- Founders: Oumar Aldiana Sidi Bakaye Cisse
- Founded: June 21, 2016
- Dates active: June 21, 2016-November 20, 2016
- Dissolved: November 20, 2016
- Merged into: Cisse faction: Movement for the Defense of the Fatherland Aldiana faction: MNLA and CMA-aligned groups
- Country: Mali
- Ideology: Fulani nationalism
- Size: 700 (June 2016) 2,300 (self-reported, November 2016)
- Wars: Mali War

= National Alliance for the Protection of Fulani Identity and the Restoration of Justice =

The National Alliance for the Protection of Fulani Identity and the Restoration of Justice (ANSIPRJ) was a Fulani nationalist political and military movement formed on June 21, 2016, during the Mali War.

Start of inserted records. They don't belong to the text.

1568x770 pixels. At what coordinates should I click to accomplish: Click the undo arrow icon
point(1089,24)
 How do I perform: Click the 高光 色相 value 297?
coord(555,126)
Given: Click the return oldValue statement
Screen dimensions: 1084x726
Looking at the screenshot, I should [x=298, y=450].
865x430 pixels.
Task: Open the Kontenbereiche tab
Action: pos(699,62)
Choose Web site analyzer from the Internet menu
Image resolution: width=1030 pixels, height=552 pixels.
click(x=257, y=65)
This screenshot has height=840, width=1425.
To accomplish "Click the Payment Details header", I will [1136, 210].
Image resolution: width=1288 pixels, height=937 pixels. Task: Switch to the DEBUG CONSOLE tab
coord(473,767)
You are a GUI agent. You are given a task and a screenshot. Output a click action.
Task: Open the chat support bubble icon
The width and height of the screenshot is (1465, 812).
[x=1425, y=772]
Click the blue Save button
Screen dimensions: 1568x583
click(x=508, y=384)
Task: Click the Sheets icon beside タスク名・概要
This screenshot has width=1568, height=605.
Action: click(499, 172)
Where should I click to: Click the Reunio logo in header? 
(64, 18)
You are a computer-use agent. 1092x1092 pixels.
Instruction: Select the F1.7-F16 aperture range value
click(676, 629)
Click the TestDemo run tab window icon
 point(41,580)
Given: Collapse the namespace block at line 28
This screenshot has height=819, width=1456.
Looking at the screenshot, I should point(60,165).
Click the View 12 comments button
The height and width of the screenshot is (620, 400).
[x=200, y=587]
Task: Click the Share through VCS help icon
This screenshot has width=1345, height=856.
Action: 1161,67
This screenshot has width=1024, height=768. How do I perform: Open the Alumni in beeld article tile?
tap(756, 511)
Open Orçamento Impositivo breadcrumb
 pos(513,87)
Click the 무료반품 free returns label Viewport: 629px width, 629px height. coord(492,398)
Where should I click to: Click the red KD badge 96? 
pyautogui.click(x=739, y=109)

== Foundation and background ==
ANSIPRJ was founded on June 21, 2016, following communal violence in central Mali. In 2012, many Fulani disgruntled with the Malian government joined MUJAO, a Malian jihadist organization rebelling against the Malian government. These Fulani joined MUJAO primarily to fight against the Tuareg hegemony of the National Movement for the Liberation of Azawad instead of jihadism. In 2015, Katiba Macina, an affiliate of the jihadist group Ansar Dine, sprung up in the Mopti Region and garnered significant support among Fulani. Since the rise of Katiba Macina, Fulani have been accused of having links with jihadists. In 2016, Dental Pulaku, the "Union of Fulani", a Fulani socio-political organization, denounced mass accusations and accused the Malian army of killing fifteen Fulani civilians during the month of April 2016. At the beginning of May 2016, Bambara militiamen attacked Fulani civilians in Ténenkou Cercle, killing thirty civilians.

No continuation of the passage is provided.